▸ **What you need to do**: Rewrite the part that opens with the line containing "Tap the Quotation receipt icon" and closes with the line containing "pos(61,304)", swapping "Quotation receipt" for "Sales receipt" and keeping everything else the same. Give back only these lines, without the pictures.

▸ **The records**:
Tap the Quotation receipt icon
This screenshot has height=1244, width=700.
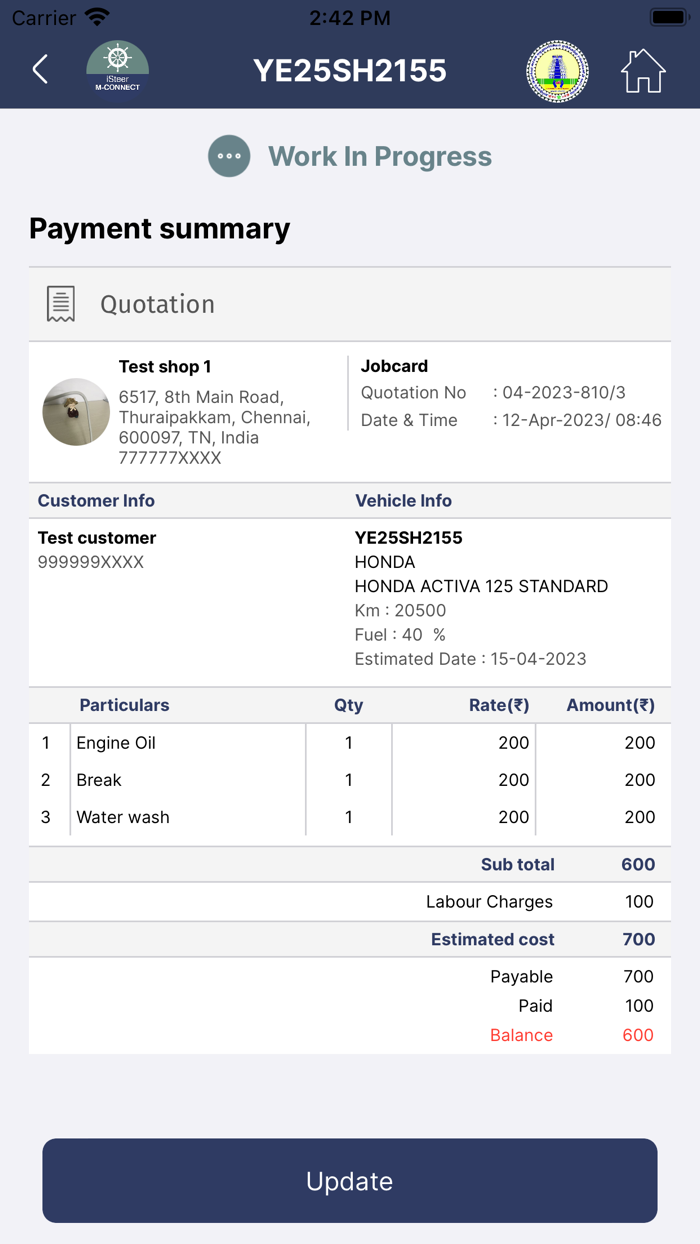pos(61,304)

---

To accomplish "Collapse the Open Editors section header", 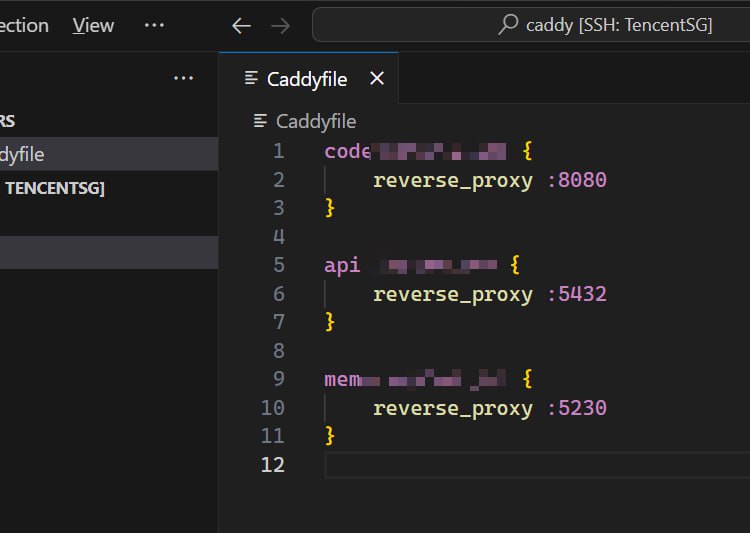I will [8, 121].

==

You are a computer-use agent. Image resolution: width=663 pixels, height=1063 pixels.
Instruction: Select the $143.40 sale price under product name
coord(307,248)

▸ **Result of this exercise**:
Tap the Sales receipt icon
This screenshot has height=1244, width=700.
pos(61,304)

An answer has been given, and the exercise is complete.